Data records >>
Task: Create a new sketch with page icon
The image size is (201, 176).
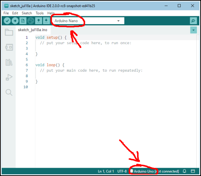Action: point(23,21)
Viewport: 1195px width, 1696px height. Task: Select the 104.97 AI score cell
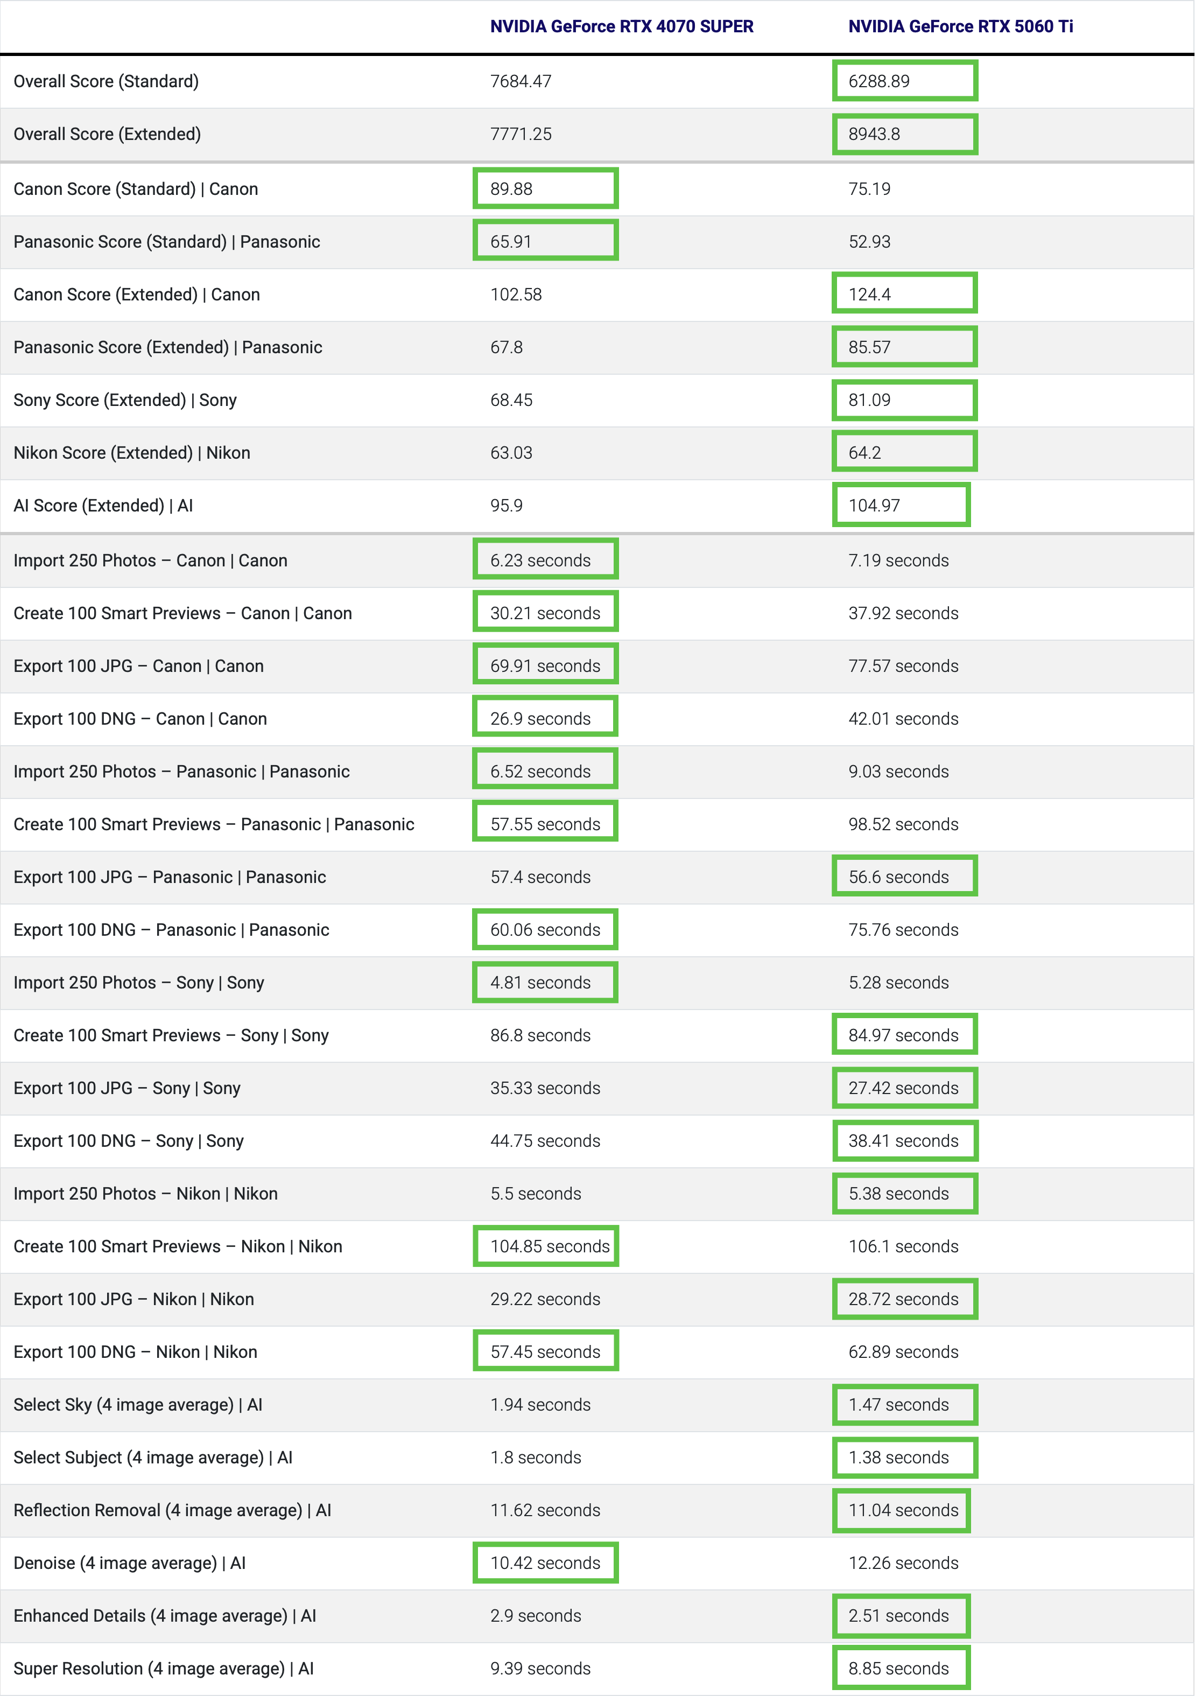[901, 505]
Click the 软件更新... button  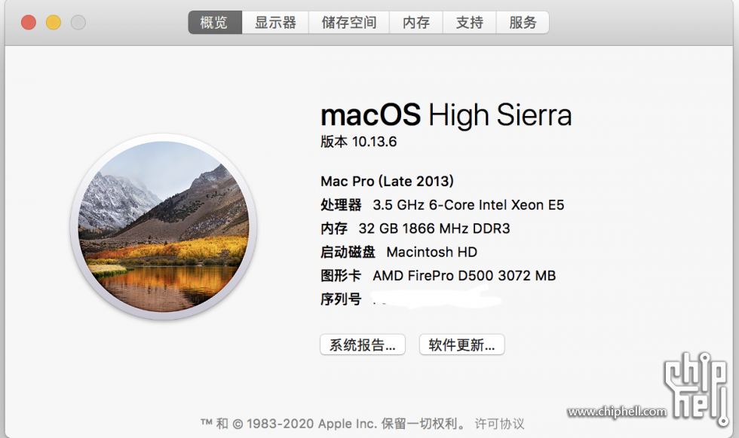click(461, 345)
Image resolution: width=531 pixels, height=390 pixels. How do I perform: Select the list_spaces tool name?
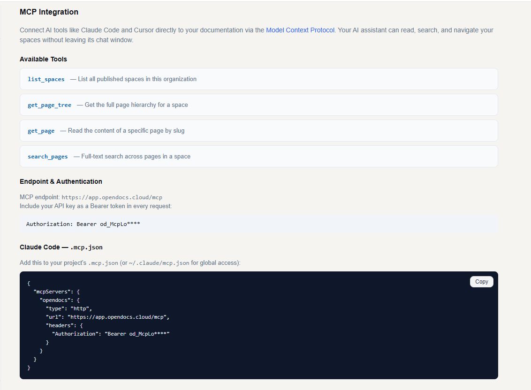[46, 79]
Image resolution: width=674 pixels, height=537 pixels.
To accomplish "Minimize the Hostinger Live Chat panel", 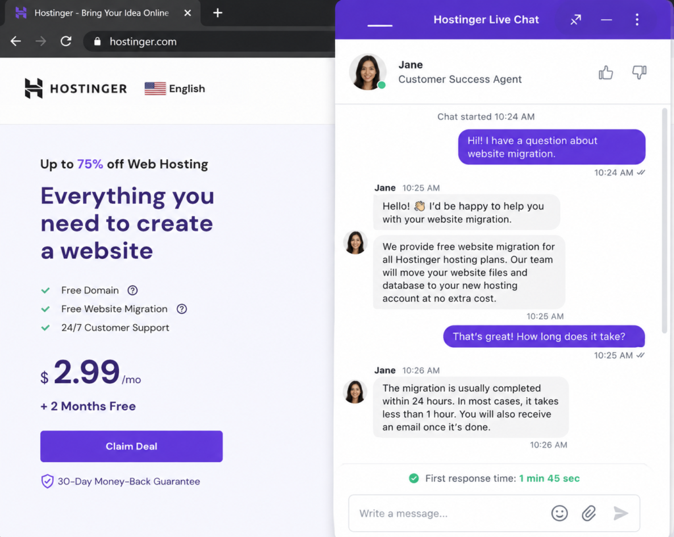I will click(606, 20).
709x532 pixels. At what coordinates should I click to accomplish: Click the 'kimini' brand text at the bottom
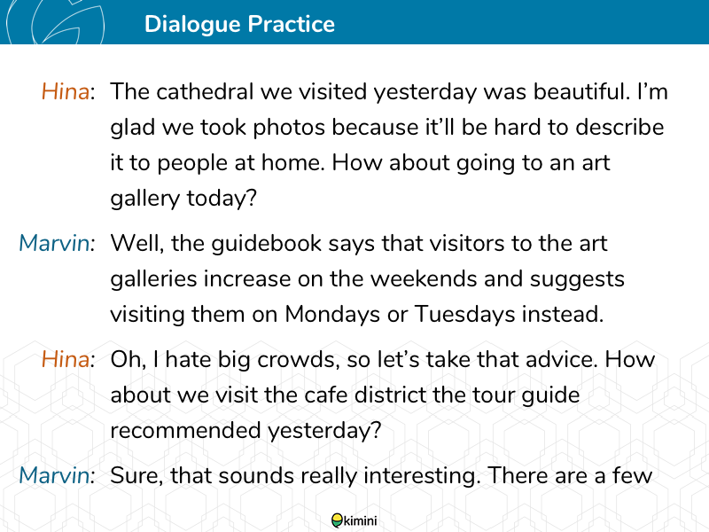pyautogui.click(x=361, y=520)
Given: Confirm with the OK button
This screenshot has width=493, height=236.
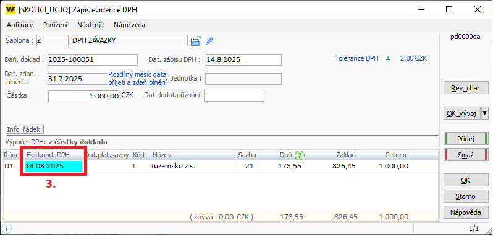Looking at the screenshot, I should click(466, 180).
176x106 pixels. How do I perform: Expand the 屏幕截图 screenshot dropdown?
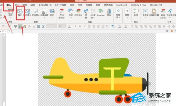click(44, 18)
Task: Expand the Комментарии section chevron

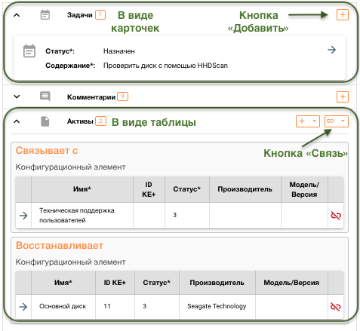Action: tap(17, 97)
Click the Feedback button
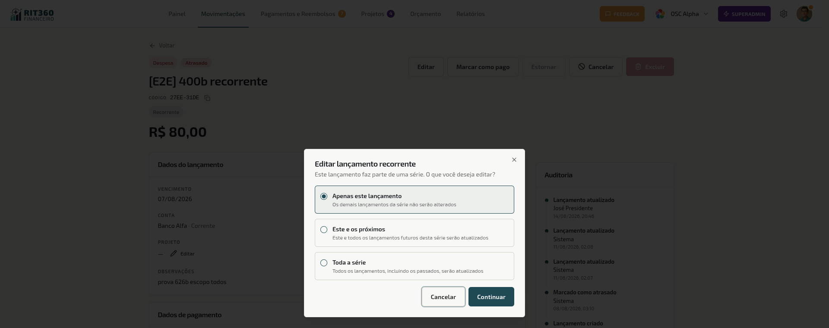Screen dimensions: 829x328 pyautogui.click(x=622, y=14)
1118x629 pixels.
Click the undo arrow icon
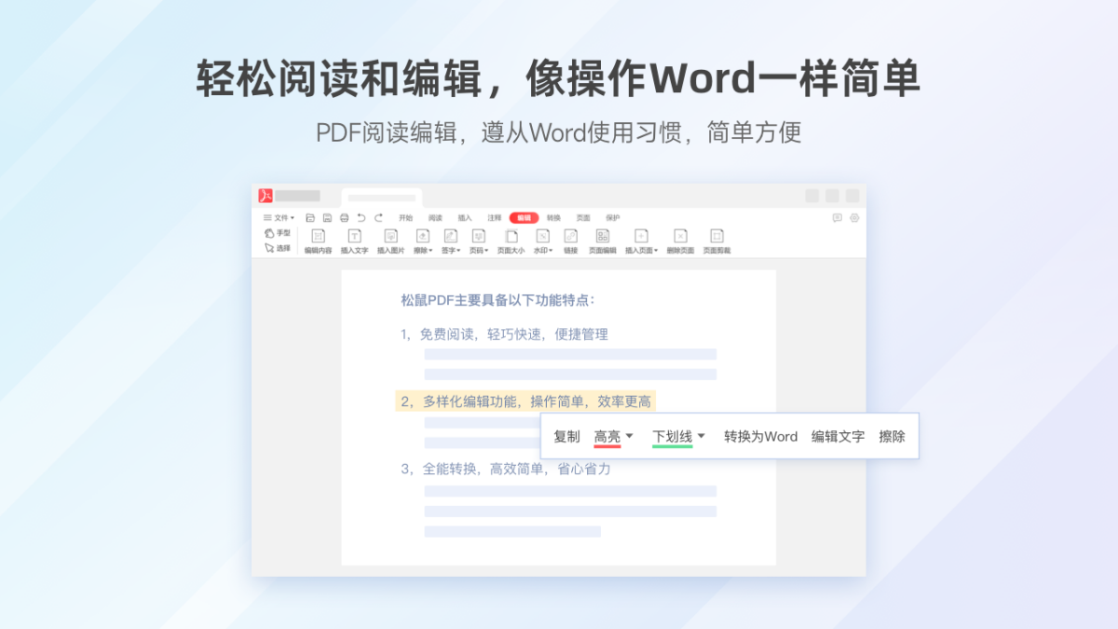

Task >> Which lines above contain "icon"? Show each of them.

Solution to this problem >>
Task: Create a new sketch with page icon
Click the undo arrow icon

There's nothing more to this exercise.